== TASK ITEM ==
Repeat each entry exactly; omit all pictures.

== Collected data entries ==
++++++
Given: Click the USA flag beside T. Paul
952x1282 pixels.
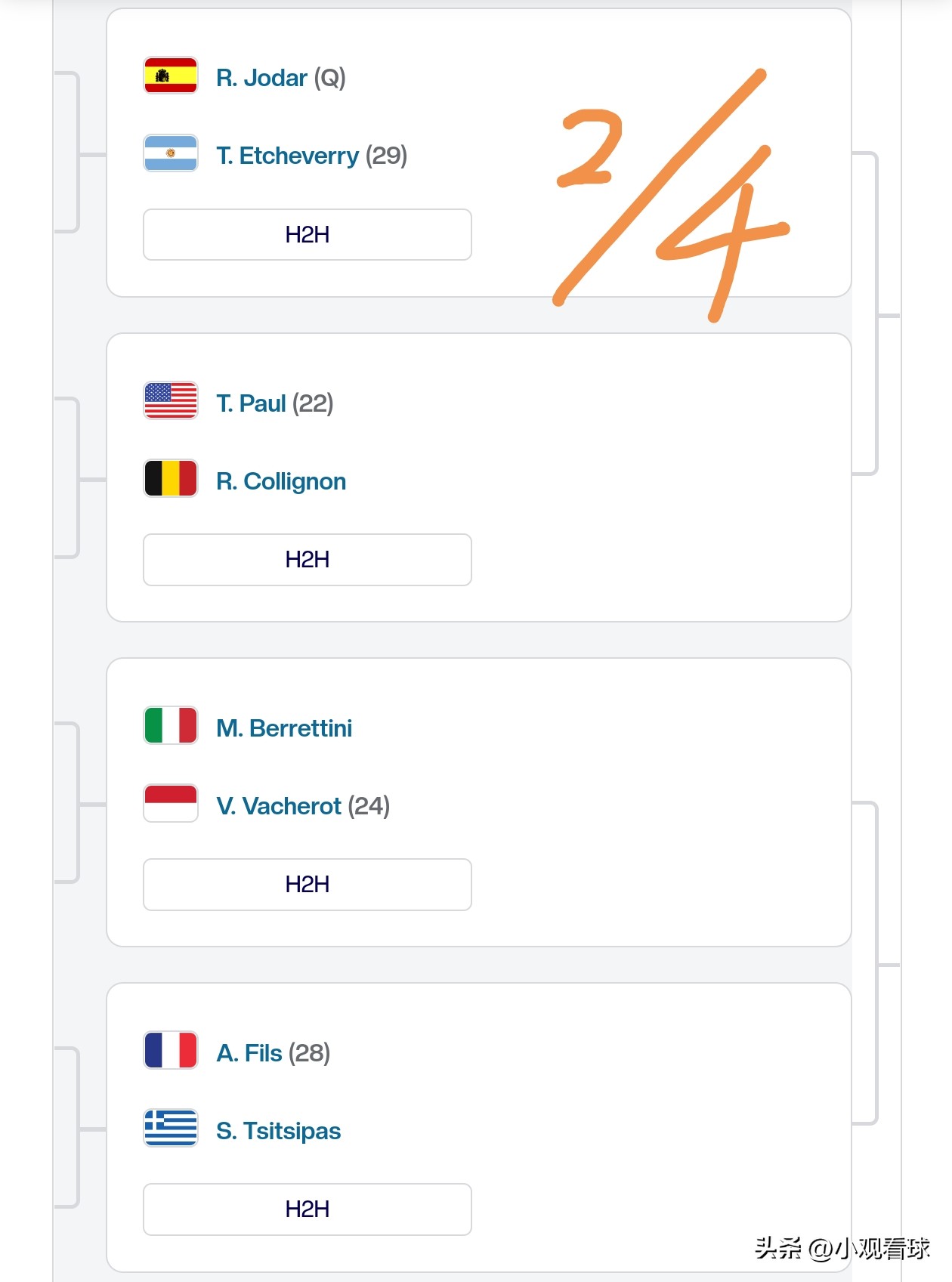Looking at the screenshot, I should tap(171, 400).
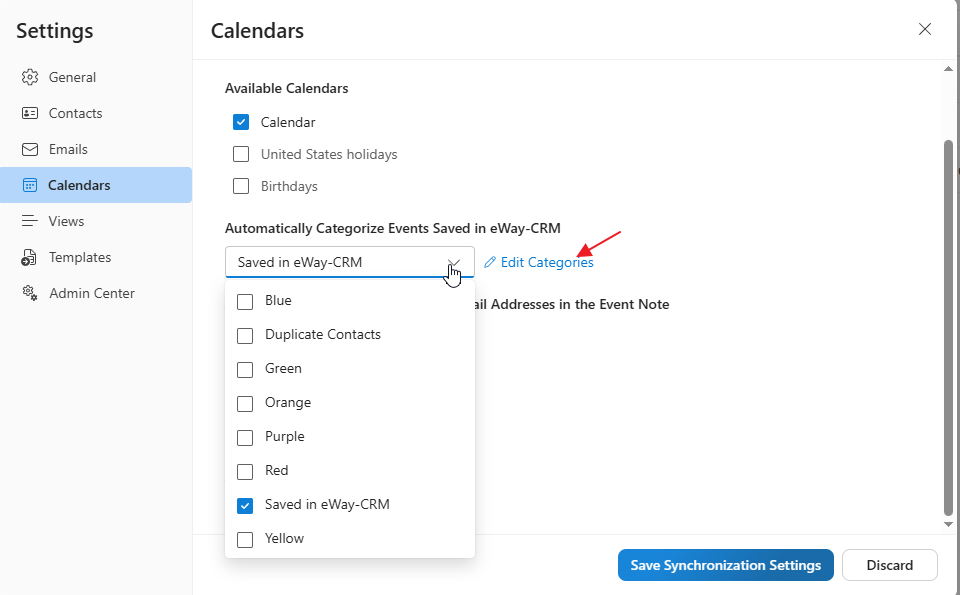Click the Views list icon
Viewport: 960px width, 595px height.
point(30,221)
++++++
== EXERCISE OUTPUT ==
Given: Click the USA flag beside T. Paul
952x1282 pixels.
Looking at the screenshot, I should tap(171, 400).
Click the Views list icon
Viewport: 960px width, 595px height.
point(30,221)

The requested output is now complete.